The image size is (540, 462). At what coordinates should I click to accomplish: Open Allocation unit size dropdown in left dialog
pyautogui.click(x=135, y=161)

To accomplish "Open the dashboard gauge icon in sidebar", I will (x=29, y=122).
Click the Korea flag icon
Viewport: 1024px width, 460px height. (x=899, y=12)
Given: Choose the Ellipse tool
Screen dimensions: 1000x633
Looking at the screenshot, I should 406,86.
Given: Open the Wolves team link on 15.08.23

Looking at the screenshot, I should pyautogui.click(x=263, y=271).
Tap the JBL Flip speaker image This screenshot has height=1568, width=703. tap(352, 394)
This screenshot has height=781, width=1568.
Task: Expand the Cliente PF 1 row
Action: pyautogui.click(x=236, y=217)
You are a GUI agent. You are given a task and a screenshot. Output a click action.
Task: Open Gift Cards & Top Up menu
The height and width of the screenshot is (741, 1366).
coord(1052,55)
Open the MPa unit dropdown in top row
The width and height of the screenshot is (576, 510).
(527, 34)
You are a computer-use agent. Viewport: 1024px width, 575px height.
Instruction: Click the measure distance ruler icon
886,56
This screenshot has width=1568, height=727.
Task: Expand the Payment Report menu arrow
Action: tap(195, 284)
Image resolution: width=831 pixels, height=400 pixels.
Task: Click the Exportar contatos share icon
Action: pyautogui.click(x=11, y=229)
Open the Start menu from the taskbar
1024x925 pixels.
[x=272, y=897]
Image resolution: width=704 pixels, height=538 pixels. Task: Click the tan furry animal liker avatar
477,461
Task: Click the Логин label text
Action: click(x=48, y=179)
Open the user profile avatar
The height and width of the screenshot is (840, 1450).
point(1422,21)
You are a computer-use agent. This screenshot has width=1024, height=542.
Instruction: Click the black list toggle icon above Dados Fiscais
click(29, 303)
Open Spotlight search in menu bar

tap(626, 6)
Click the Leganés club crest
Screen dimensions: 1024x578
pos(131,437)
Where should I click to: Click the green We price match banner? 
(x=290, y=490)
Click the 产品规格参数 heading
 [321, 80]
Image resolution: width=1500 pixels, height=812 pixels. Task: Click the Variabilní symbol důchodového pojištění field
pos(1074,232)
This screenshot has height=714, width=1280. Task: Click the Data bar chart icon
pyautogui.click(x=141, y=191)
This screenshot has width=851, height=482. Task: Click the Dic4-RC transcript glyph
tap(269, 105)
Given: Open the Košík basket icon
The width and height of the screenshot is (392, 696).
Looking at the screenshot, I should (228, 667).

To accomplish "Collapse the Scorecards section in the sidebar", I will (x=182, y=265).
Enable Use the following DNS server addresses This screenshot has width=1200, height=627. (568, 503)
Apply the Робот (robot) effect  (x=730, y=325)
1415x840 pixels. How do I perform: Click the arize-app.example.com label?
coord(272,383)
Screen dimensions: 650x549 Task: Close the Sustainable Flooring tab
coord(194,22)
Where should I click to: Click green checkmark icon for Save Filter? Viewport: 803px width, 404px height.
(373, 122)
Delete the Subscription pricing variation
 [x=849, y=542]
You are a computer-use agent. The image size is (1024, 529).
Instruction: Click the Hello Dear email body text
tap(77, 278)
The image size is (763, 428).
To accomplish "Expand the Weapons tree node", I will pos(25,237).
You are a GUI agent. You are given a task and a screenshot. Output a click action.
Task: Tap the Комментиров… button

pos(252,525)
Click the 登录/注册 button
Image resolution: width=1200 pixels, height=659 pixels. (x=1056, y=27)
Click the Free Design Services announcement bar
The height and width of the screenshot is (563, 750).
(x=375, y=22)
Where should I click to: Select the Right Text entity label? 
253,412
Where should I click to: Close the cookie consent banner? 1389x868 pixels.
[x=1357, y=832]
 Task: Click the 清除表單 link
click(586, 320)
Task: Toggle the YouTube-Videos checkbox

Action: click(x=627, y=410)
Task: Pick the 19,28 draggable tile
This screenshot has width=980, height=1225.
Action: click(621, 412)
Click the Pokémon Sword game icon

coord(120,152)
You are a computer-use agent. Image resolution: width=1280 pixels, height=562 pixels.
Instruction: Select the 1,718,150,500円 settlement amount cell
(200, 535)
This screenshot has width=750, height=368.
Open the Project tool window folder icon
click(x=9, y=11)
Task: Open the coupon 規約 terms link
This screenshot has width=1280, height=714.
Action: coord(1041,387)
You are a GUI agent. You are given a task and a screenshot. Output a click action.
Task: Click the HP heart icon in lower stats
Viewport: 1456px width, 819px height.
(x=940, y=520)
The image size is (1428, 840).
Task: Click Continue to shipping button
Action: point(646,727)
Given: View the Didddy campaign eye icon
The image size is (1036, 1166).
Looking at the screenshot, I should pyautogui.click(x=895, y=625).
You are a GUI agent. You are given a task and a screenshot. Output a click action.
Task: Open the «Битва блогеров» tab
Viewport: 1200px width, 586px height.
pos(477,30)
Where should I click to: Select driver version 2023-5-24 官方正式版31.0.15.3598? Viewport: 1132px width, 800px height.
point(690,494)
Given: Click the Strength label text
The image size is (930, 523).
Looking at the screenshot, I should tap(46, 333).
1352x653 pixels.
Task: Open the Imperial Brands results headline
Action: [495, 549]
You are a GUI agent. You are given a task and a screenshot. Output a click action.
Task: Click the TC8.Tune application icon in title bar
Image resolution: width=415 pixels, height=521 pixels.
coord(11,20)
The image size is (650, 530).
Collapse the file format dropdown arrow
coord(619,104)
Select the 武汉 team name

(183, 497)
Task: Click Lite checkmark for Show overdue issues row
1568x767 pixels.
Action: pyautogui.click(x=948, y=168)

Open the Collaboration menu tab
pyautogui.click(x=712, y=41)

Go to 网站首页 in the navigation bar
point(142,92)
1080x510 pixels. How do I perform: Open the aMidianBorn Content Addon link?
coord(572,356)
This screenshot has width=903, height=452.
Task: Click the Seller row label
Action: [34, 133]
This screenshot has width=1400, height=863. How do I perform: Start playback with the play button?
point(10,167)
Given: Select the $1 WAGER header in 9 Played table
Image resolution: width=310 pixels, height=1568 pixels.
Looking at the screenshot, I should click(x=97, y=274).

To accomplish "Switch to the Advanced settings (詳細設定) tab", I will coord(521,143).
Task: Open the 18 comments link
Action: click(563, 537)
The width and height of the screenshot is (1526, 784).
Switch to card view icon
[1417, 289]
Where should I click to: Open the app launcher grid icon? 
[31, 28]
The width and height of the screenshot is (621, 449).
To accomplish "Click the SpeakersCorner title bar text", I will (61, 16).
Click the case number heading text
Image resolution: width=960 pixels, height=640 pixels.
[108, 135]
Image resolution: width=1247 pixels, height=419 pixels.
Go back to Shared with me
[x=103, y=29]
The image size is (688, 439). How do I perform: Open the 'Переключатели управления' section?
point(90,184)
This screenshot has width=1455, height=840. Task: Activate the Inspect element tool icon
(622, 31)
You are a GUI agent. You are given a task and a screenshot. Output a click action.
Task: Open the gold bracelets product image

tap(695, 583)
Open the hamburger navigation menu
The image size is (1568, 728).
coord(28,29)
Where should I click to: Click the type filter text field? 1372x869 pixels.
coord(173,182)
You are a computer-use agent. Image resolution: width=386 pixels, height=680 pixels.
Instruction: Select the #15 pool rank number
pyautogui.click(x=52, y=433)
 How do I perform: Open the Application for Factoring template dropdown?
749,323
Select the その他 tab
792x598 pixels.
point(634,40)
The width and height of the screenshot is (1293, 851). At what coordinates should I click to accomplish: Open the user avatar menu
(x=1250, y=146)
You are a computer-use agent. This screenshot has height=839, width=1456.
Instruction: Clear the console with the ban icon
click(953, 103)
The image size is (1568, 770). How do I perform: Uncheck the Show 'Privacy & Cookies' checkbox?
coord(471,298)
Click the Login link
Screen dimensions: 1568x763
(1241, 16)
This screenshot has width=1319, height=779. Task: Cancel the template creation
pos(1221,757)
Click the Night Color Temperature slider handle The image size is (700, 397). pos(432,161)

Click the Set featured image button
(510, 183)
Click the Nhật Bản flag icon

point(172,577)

════════

DIRECTIONS FOR THIS TASK -
In the listing above, the line with "The width and height of the screenshot is (1293, 851)." starts the part to copy. Copy it through the last line exactly, with nothing else.

ANSWER BOX -
The width and height of the screenshot is (1293, 851). At what coordinates should I click to accomplish: Open the user avatar menu
(x=1250, y=146)
You are a computer-use agent. This screenshot has height=839, width=1456.
Instruction: Clear the console with the ban icon
click(953, 103)
The image size is (1568, 770). How do I perform: Uncheck the Show 'Privacy & Cookies' checkbox?
coord(471,298)
Click the Login link
Screen dimensions: 1568x763
(1241, 16)
This screenshot has width=1319, height=779. Task: Cancel the template creation
pos(1221,757)
Click the Night Color Temperature slider handle The image size is (700, 397). pos(432,161)

Click the Set featured image button
(510, 183)
Click the Nhật Bản flag icon

point(172,577)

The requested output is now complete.